Page 1 of 1

Filtering the needed facts of very large internal database files

Posted: 10 Jun 2022 17:38
by Kari Rastas
I have in an internal database USA’s custom statistics of monthly trade in goods with different countries. In the database are now 17.5 million facts. Every month new facts are added to it.

The problem in creating pages and charts of different product group’s import and export (for example Gases Sitc 34) with different countries, using and going through the large database in memory is very time consuming. Producing the yearly and monthly charts and html-pages of nearly 100 product groups did take almost 24 hours. So developing and/or correcting the pages was rather “difficult”.

Finally I divided the database in smaller each one product groups facts having files. Reading the rows of such large data file, which is fast, and writing the wanted fact rows in a new file is easy. With the new internal database files the time to make the charts and pages can now be made in some tens of minutes.

Is it possible to create the needed internal database asserting the chosen rows during this reading the rows of the input stream?

Code: Select all

clauses     readProductTerms(InFile,ProductCode):-         Input = inputStream_file::openFile8(InFile),             readProductStream(Input,string::format(",\"%\",",ProductCode)),         Input:close(),!.   predicates     readProductStream : (inputStream Input,string SearchStr) procedure(i,i).   clauses     readProductStream(Input,_):-         Input:endOfStream(),         !.     readProductStream(Input,SearchStr):-         String = Input:readLine(),             handleString(String,SearchStr),         readProductStream(Input,SearchStr).   predicates     handleString:(string RowsString,string SearchString).   clauses     handleString(String,SearchStr):-         LEN = string::length(String),         LEN > 8,         string::search(String,SearchStr)=N,         N>0,!,         ?????             assert this fact in the string to internal database in memory         .

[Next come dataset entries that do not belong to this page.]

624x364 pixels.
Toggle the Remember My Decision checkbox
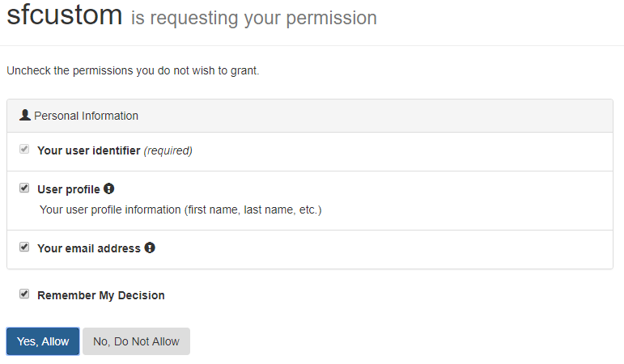click(x=24, y=294)
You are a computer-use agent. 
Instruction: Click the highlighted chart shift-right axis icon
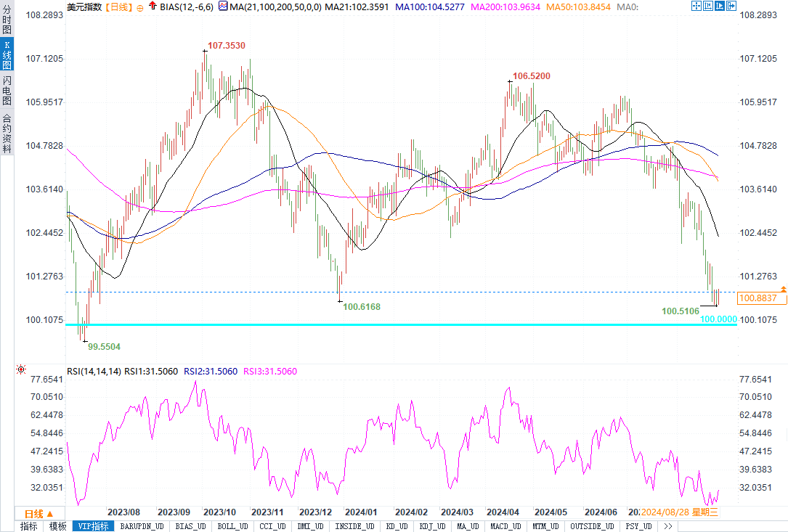720,6
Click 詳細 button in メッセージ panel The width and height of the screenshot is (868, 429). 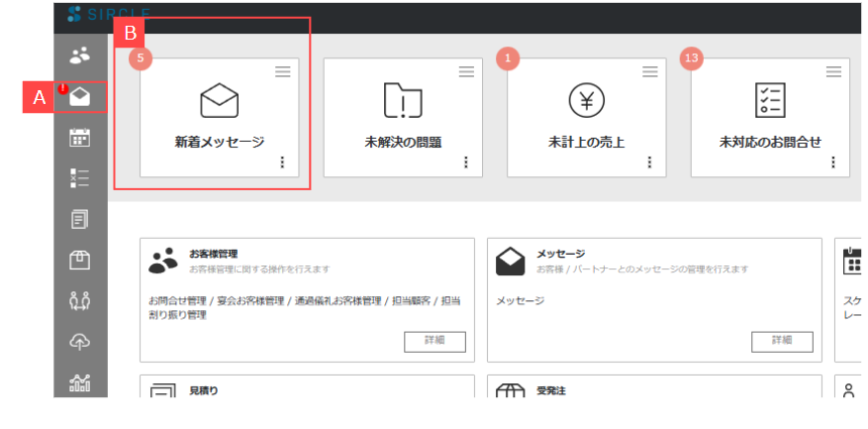[x=782, y=341]
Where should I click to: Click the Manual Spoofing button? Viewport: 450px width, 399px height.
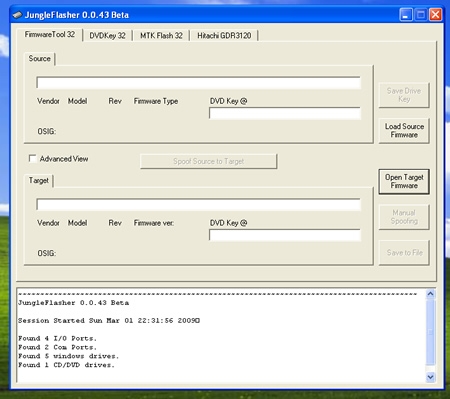[404, 217]
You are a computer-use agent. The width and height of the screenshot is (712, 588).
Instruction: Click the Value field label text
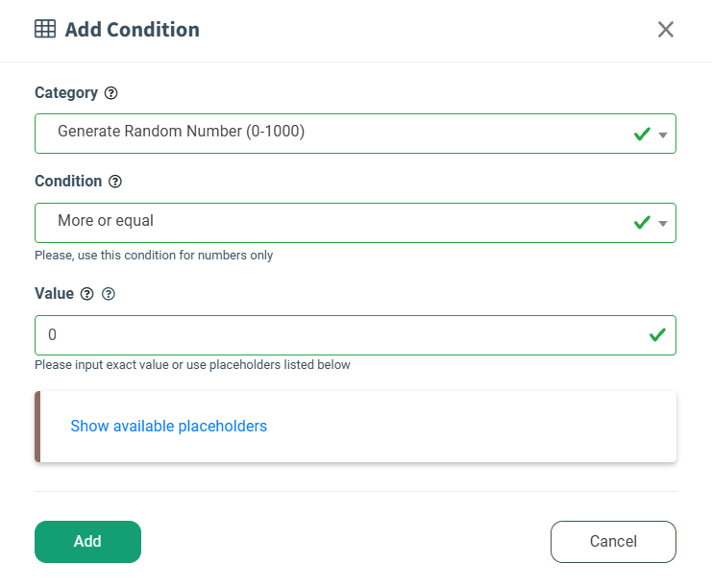click(54, 294)
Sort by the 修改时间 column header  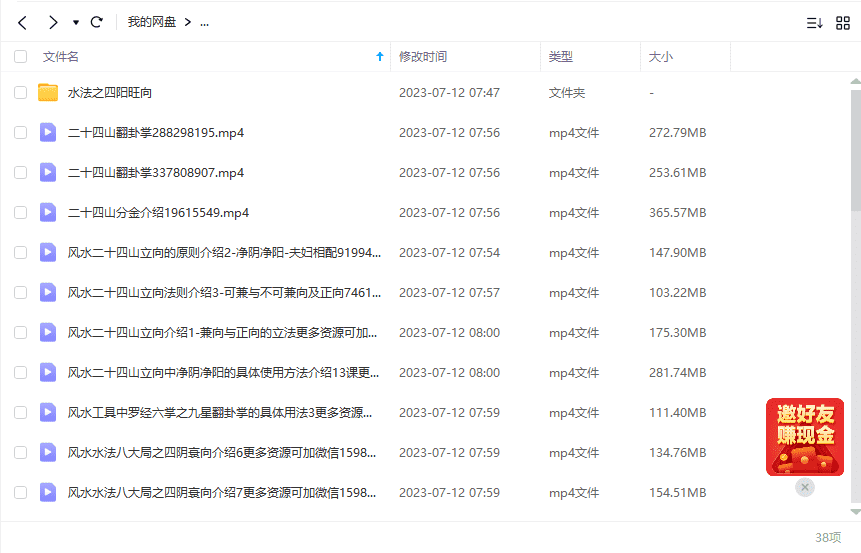[x=423, y=57]
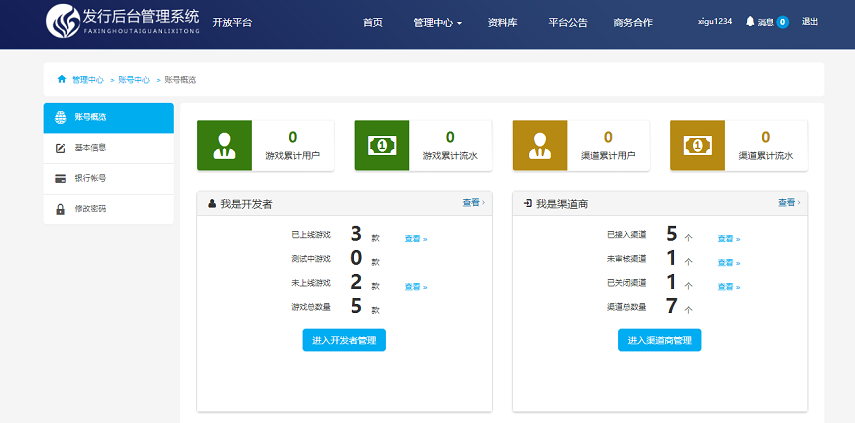Expand 查看 in the 我是渠道商 panel header
This screenshot has height=423, width=855.
click(789, 203)
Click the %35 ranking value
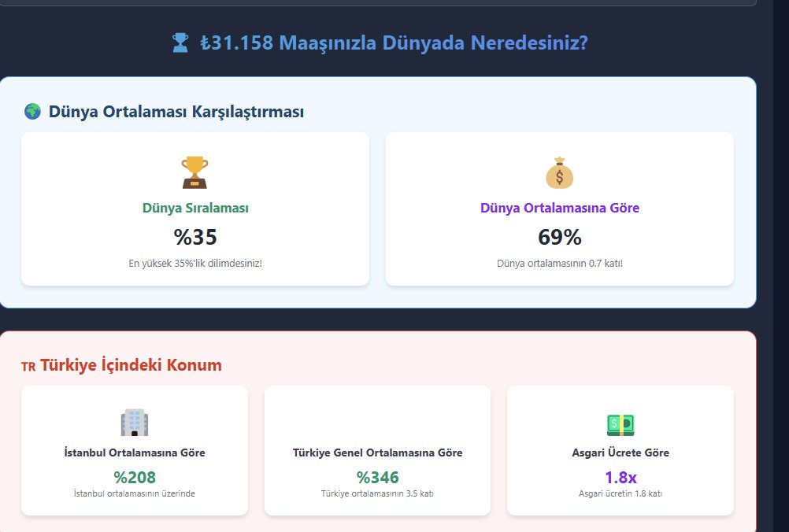789x532 pixels. pos(194,235)
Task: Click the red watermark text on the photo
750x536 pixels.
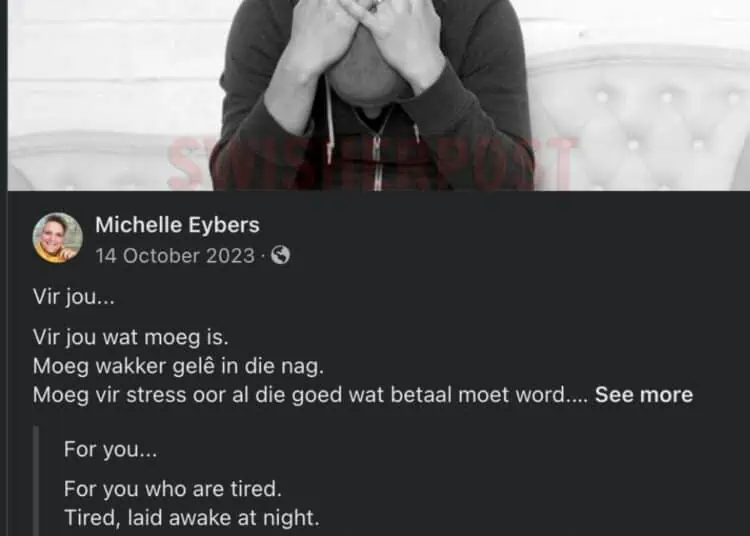Action: coord(373,163)
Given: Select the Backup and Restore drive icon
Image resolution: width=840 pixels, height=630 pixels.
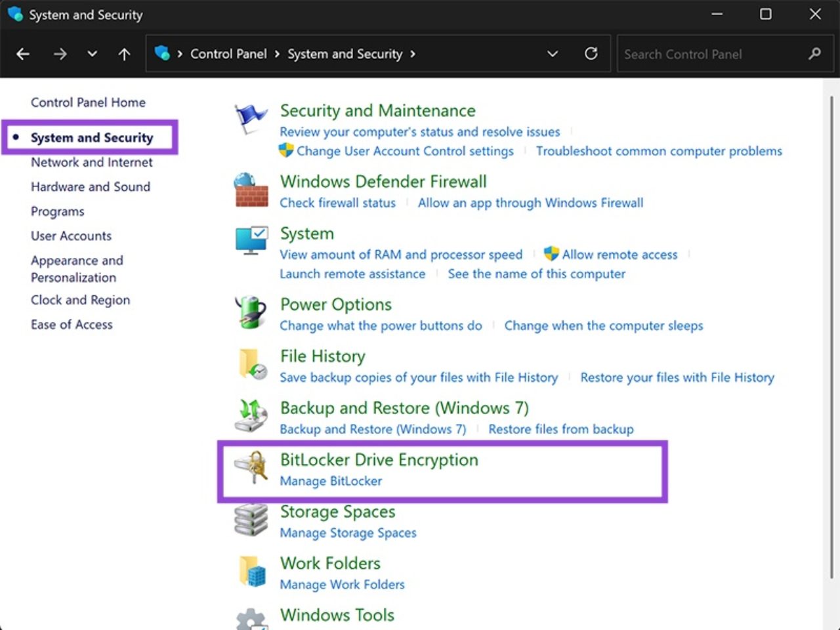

Re: Filtering the needed facts of very large internal database files

Posted: 10 Jun 2022 21:10
by Harrison Pratt
Maybe something like this?

Code: Select all

class facts     myData : (string).   class predicates     readProductTerms : (string InFile, string ProductCode). clauses     readProductTerms(InFile, ProductCode) :-         Input = inputStream_file::openFile8(InFile),         SearchCode = string::format(string::format(",\"%\",", ProductCode)),         foreach Input:repeatToEndOfStream() and S = Input:readLine() and string::length(S) > 8 and string::search(S, SearchCode) > 0 do             % do your custom parsing here             assert(myData("Some data you extract from S"))         end foreach,         Input:close().
Given the large size of your application data, you might want to create a productReader class that creates instances of a productReader that read each ProductCode.

Re: Filtering the needed facts of very large internal database files

Posted: 11 Jun 2022 7:48
by Kari Rastas
The readLine produces a string.

Assert needs that string to be identified as a fact.

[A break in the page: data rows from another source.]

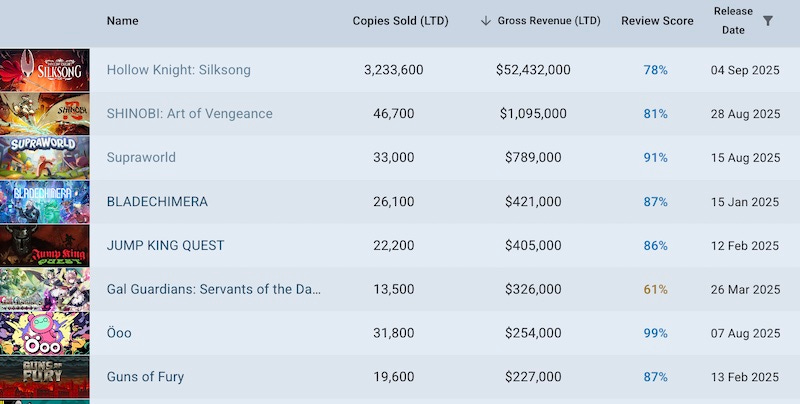Open Hollow Knight: Silksong thumbnail image
This screenshot has height=404, width=800.
pyautogui.click(x=45, y=70)
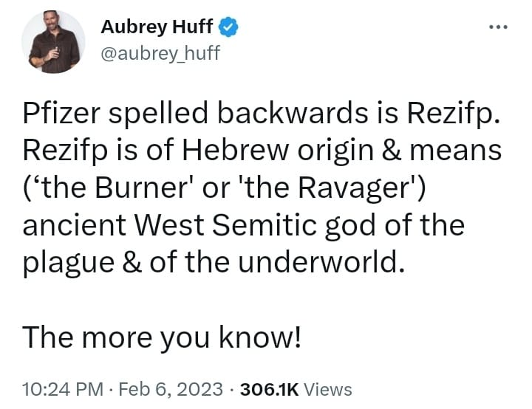Click the Aubrey Huff display name
This screenshot has width=532, height=409.
click(157, 27)
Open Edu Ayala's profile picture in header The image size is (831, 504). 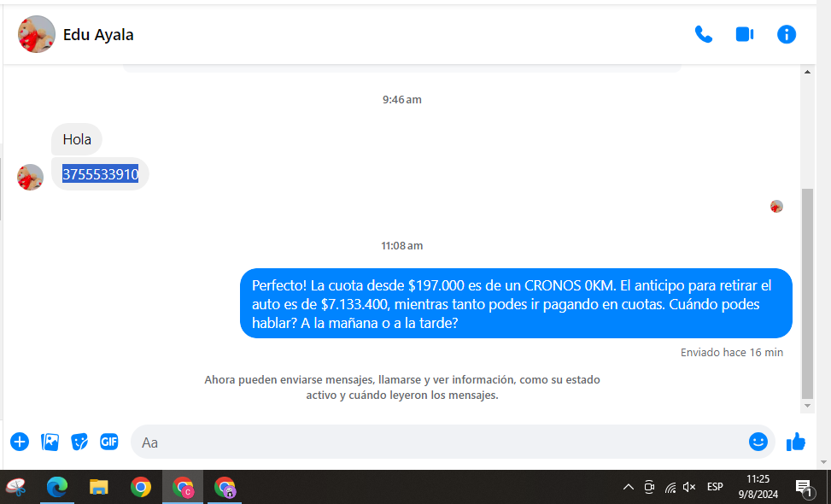point(37,34)
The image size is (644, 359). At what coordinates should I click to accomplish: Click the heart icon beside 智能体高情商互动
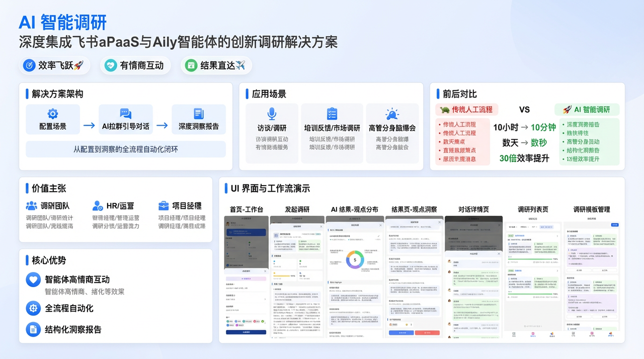pyautogui.click(x=33, y=280)
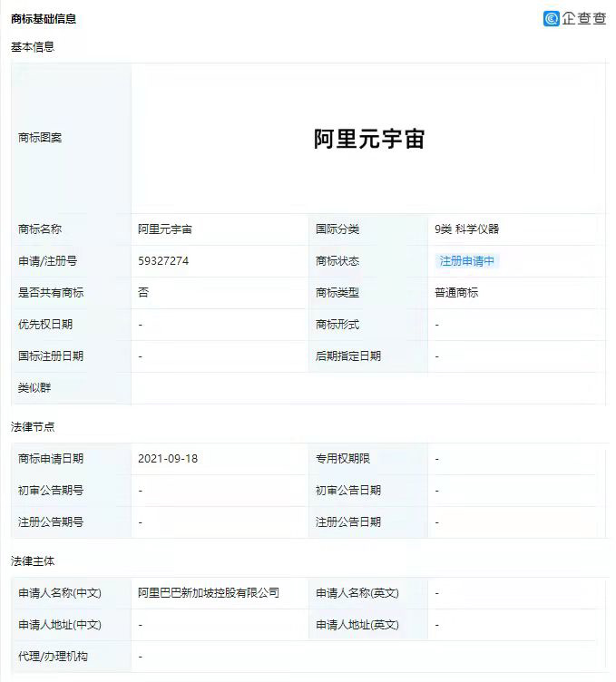Click the 商标基础信息 heading
Screen dimensions: 616x682
pos(44,18)
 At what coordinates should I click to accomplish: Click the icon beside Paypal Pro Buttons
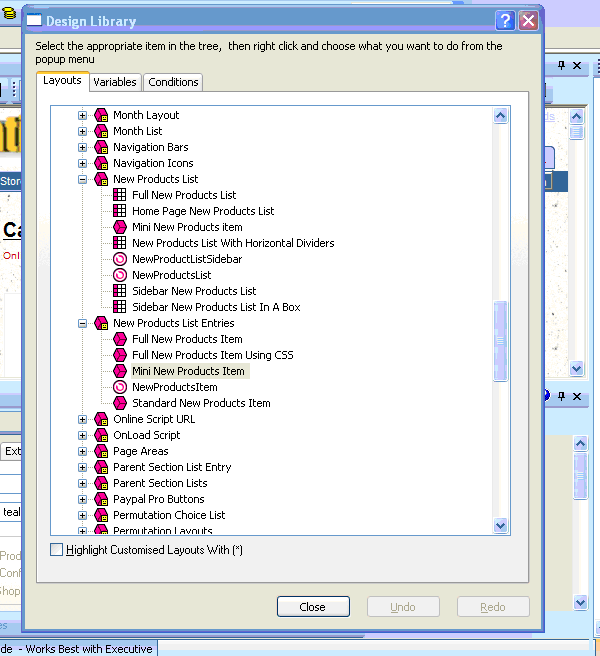click(101, 499)
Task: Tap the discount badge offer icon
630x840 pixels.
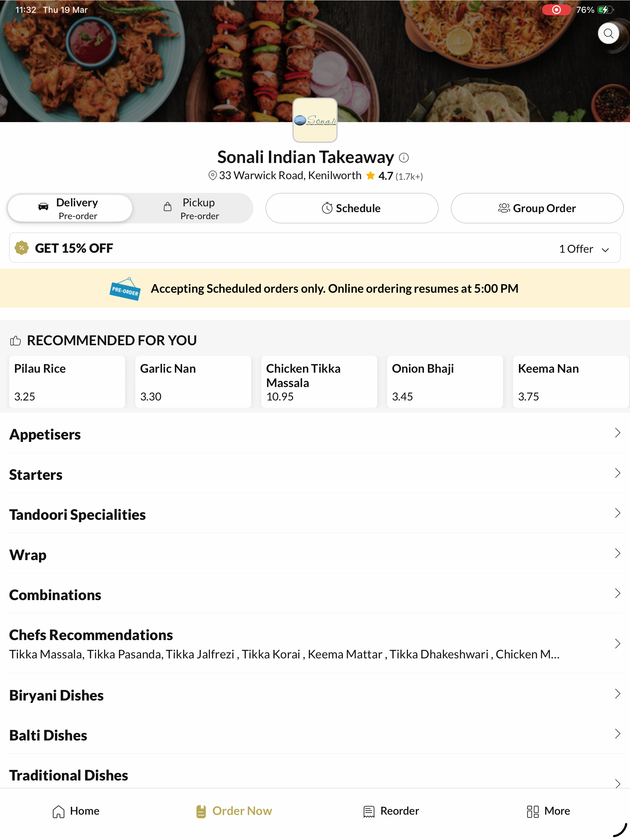Action: 22,248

That is the problem, to which I do not know the solution. I suppose there must be some predicate to perform that.

It would rather useful in case of very large internal databases to pick the wanted/needed facts using inputstream and forming a smaller database straight to memory. Naturally that also can be easily to accomplished by writing the picked fact strings to a output stream forming a new smaller database in a file and then consulting that new database.

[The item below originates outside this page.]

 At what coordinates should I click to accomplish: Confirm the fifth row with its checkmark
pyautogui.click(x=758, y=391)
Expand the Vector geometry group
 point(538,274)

Re: Filtering the needed facts of very large internal database files

Posted: 11 Jun 2022 10:54
by Harrison Pratt
If the data on disk is already in the form of VIP prolog facts, you can do something like the below to assert facts into different databases (if those facts have different structures).

Code: Select all

class facts - myDataDB     myData : (string).   class facts - yourDataDB     yourData : (integer).   clauses     run() :-         MyS = "myData( \"III\" )",         YourS = "yourData(333)",         if MyTerm = tryToTerm(myDataDB, MyS) and YourTerm = tryToTerm(yourDataDB, YourS) then             assert(MyTerm),             assert(YourTerm)         end if.

Re: Filtering the needed facts of very large internal database files

Posted: 11 Jun 2022 16:26
by Kari Rastas
Of course the large datafile is in VIP dataformat. I would not have asked the question, if it would not been. I have used PDC prolog for over 30 years.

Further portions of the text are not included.